## PASSAGE
Random forest is an ensemble learning algorithm presented by Breiman (2001) that integrates multiple DTs in a Bagging way. From the initial training set of N samples, n samples were randomly sampled with replacement, and they were then trained using a DT (Fig. 5). A total of m DT models were created by repeating this procedure m times, and they were then integrated into a RF model. The RF result was voted on by m DTs. Therefore, RF is considered as an improvement over the DT algorithm (Golkarian et al. 2018).

Fig. 5
figure 5

The structure of a RF algorithm

In machine learning, random forest is one of the most popular and accurate algorithms, especially when used to large datasets (Naghibi et al. 2017; Sajedi-Hosseini et al. 2018; Wang et al. 2020). The unbiased estimates of the generated errors were obtained internally by the RF when building the model (Paul et al. 2018). Thus, RF can handle the input samples containing high-dimensional features without dimensionality reduction. The importance of each feature can also be produced from the RF and utilized as coupling parameters for the RSR model.

In this study, using the three approaches mentioned above, we created four groundwater potential prediction models: PPR, RSR-PPR, RSR-RF, and RF. The RSR-PPR and RSR-RF were combinations of the RSR with the calculated weights by PPR and RF respectively, and they were compared with the PPR and RF. All the calculating work on the computer was carried out using Python 3 with its 3-party modules, including Numpy (Harris et al. 2020), Scipy (Virtanen et al. 2020), Sklearn (Pedregosa et al. 2011), NetCDF4, and so on.

Results and discussion

The distribution of the groundwater potential

The Qaidam Basin contains 275,157 sets of groundwater potential values determined using the PPR, RSR-PPR, RSR-RF and RF models. The predicted results of the PPR and RF regression models were real numbers ranging from 1 to 5, which are inconsistent with the magnitude of the RSR results. To facilitate comparison of the individual models, we normalized all predicted values to a range of 0 to 1, and shown in Fig. 6a. It can be seen that the RSR-RF curve is smoother than that of the RSR-PPR, which both reflect a Gaussian distribution. The density curves of PPR and RF, however, show an irregular distribution. Figure 6b displays the weights of the nine factors for the RF and PPR models with 85 samples, where the RF weights represent the feature importance of the DT model outputs, and the PPR weights are the square of the projection directions. In descending order, the RF weights are landform (0.294), evapotranspiration (0.225), river density (0.145), FVC (0.096), slope (0.069), distance to faults (0.055), precipitation (0.052), soil (0.045), and lithology (0.018). The PPR weights are as evapotranspiration (0.246), landform (0.176), precipitation (0.152), river density (0.134), FVC (0.089), lithology (0.083), slope (0.081), soil (0.035), and distance to faults (0.003). Both regression methods reveal that landform and evapotranspiration are the key elements controlling the groundwater potential in the Qaidam Basin, which is consistent with the results of previous research using a geographical detector (Wang et al. 2022). The differences in the weights, as reflected by the two methods, are the distance to faults (Fig. 3d) and geology (Fig. 3b), which may be due to the dense faulting and complicated geology types in the Qaidam Basin, where there are relatively few drill samples. Note that different ML techniques can produce different results when there is a lack of sample references, their accuracy may not always be guaranteed.

## WHAT THIS TASK INVOLVES
Carry on the text on groundwater potential modeling in the Qaidam Basin, starting after its last sentence.

## EXERCISE DATA
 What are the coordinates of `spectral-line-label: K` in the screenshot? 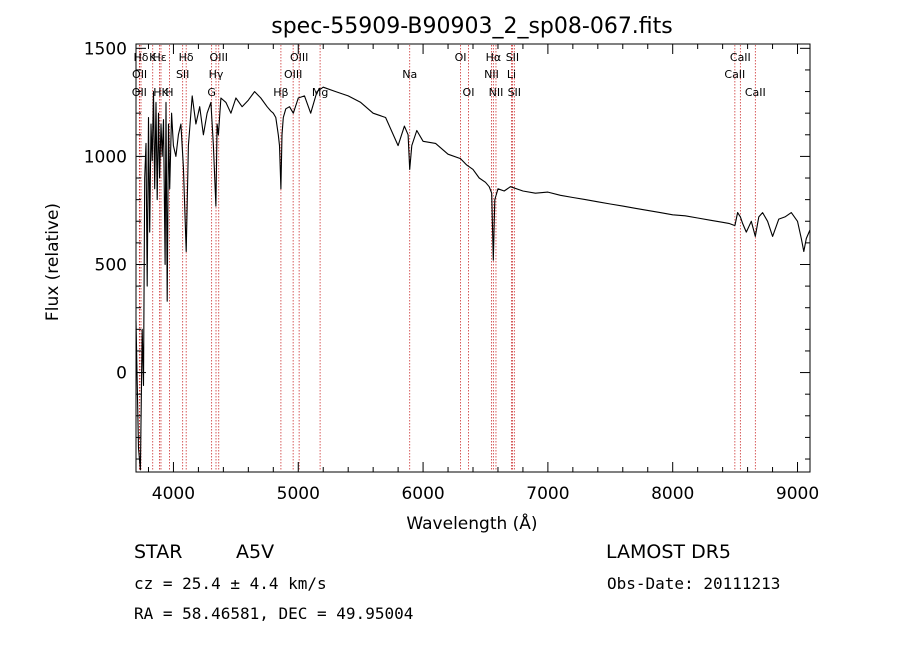 It's located at (153, 58).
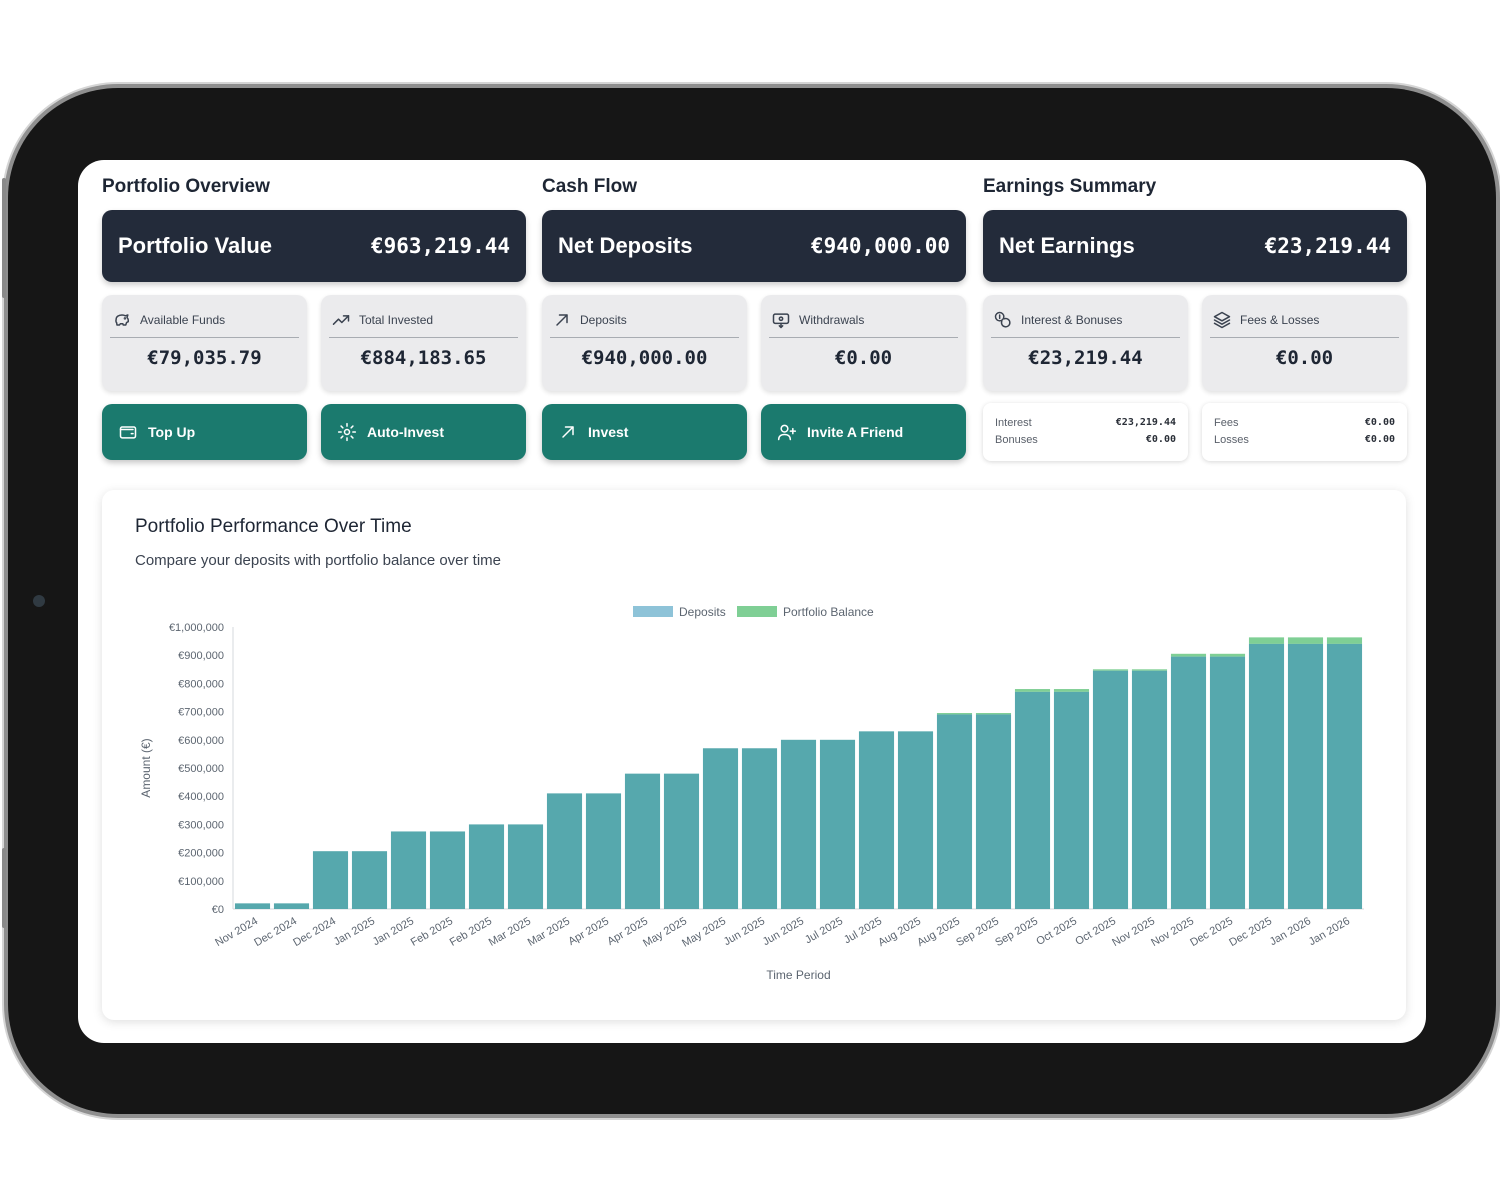 The height and width of the screenshot is (1200, 1500). What do you see at coordinates (653, 612) in the screenshot?
I see `legend-swatch-deposits` at bounding box center [653, 612].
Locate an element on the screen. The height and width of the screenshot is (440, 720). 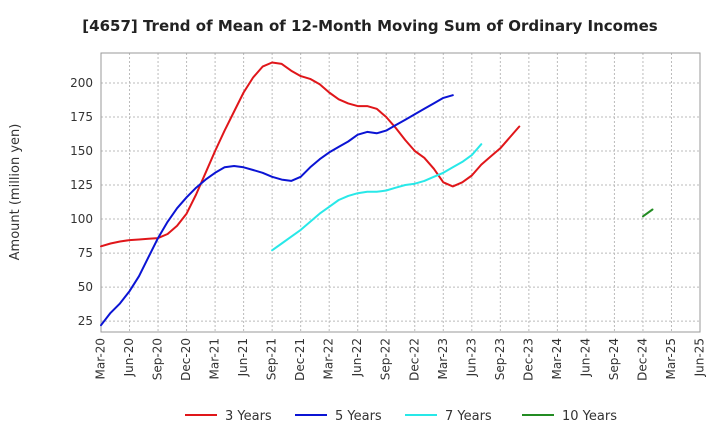
x-tick-label: Dec-24 is located at coordinates (642, 360).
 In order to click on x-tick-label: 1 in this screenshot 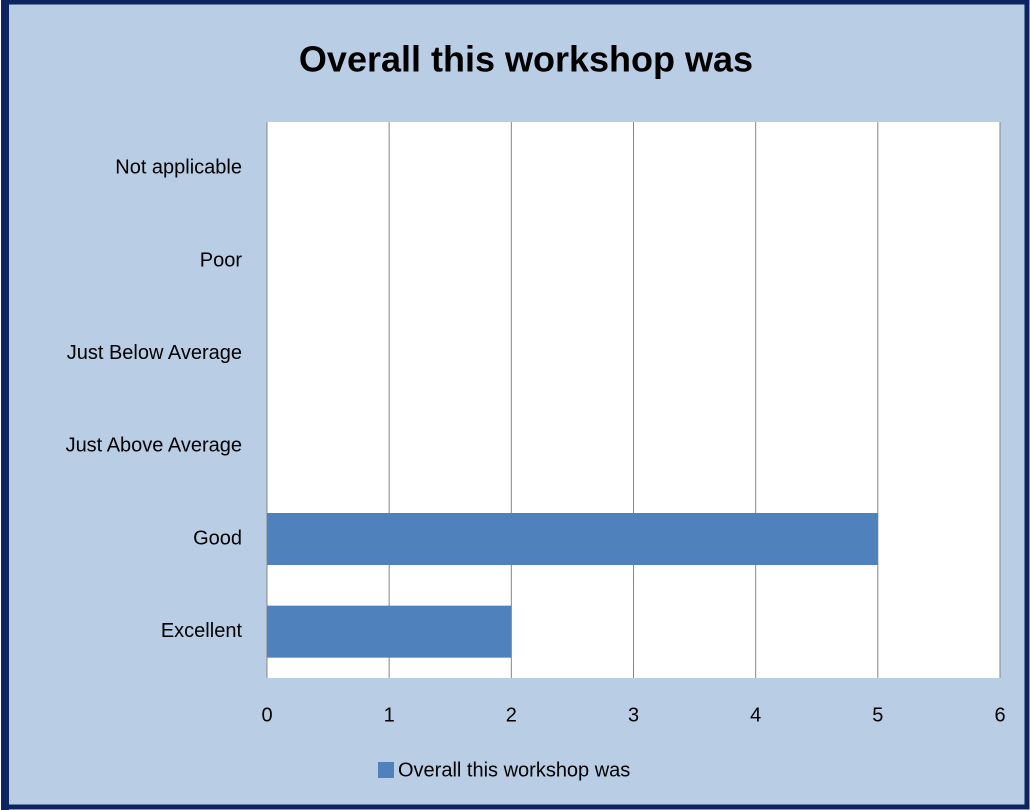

## RESULT OF THIS EXERCISE
Fig. 6
figure 6

The density distribution and factor weights of the models

The 275,157 points of the PPR, RSR-PPR, RSR-RF, and RF predicted spatial distribution of the groundwater potential in the Qaidam Basin were projected in WGS1984_46N coordinates (Han et al. 2021) and then converted into the rasters, as shown in Fig. 7. The 275,157 results were divided into the five categories: very low, low, moderate, high, and very high using the natural breakpoint method (Das 2017). The four methods generally reveal the same pattern: the southern and northeastern mountain regions of the Qaidam Basin have high groundwater potential, whereas the center and northwest of the basin, characterized by low slope, low rainfall, sparse vegetation and rivers, high evaporation, and uniform lithology, have lower groundwater potential.

Fig. 7
figure 7

The groundwater potential results of the four models: (a) PPR, (b) RSR-PPR, (c) RSR-RF, (d) RF

The groundwater potential values by the PPR exhibit a strong binary nature (Fig. 7a), i.e., the most regions either extremely high or very low, making it difficult to further differentiate the low potential areas and providing little guidance for local drilling programs. The RF model (Fig. 7d) showed that the central part of the basin generally has low to very low groundwater potential. Conversely, the mountainous regions surrounding the basin have a striped pattern of very high groundwater potential, which is dependent on the presence of samples with very high groundwater potential. This distribution pattern contradicts conventional hydrogeological knowledge. The mapping of the groundwater potential of the entire study area by the RF model indicates that only areas with factor characteristics similar to those of samples with very high groundwater potential will be predicted to have very high potential as well. This is due to overfitting of the RF model, which is a result of insufficient examples or samples that cannot cover the various types of each factor.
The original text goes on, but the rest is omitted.